__Selected text__.
Long tails will be a feature of the energy transition this century and cannot be easily dealt with. Even today in the United Kingdom, it is still possible to see sacks of coal being delivered for home heating, a practice that most people think vanished decades ago. These long tails will add up and in Sky, come the end of the century, continued global coal, oil and gas use is not that different to the 1960s, although it is in steady decline. The difference is that carbon capture and storage, in some form, is used to manage the emissions impact.

At the start of the transition the story has many similarities but turned upside down. For example, solar PV first appeared in the 1970s, even on calculators, but it then took 40 years for solar PV to reach 1% of global electricity generation. In Sky, we don’t see hydrogen appearing in heavy industry as an energy source until the 2050s, because it hardly exists today. In the metallurgical sector, there are plans for a first demonstration of hydrogen smelting but shifting to large scale commercial deployment will likely take 20-30 years, at best.

Against this background comes the IPCC Special Report on 1.5°C (IPCC SR15), released on October 8th in Korea, after the final meeting of the authors. Not surprisingly, it calls for an extraordinarily rapid transition, with emissions falling sharply from 2020 in the P1, P2 and P3 type pathways (IPCC SR15 archetype pathways). The Shell Sky scenario is referenced in the IPCC SR15 report (see chart below) given the success it demonstrates in limiting warming, but is called ‘ a delayed action pathway relative to others’, simply because emissions don’t show a clear downward trend until the late 2020s (more like a P4 pathway). After that, transition proceeds rapidly.

__Material provided__.
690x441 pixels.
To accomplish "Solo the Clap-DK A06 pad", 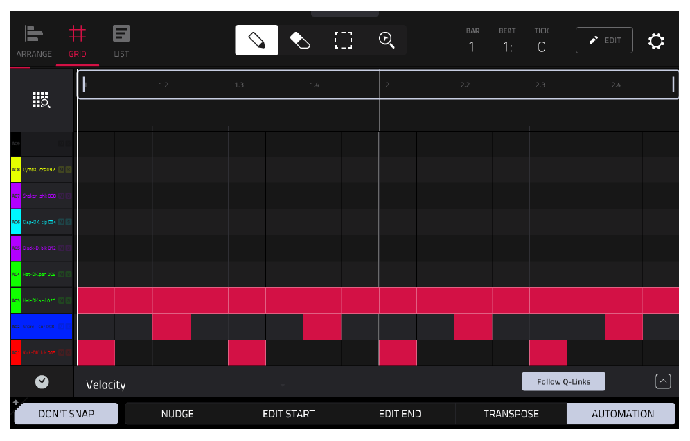I will pos(69,222).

__Directions for this task__.
Return, word for word, the stretch of the energy transition passage above from "At the start" through "years, at best.".

__The reply__.
At the start of the transition the story has many similarities but turned upside down. For example, solar PV first appeared in the 1970s, even on calculators, but it then took 40 years for solar PV to reach 1% of global electricity generation. In Sky, we don’t see hydrogen appearing in heavy industry as an energy source until the 2050s, because it hardly exists today. In the metallurgical sector, there are plans for a first demonstration of hydrogen smelting but shifting to large scale commercial deployment will likely take 20-30 years, at best.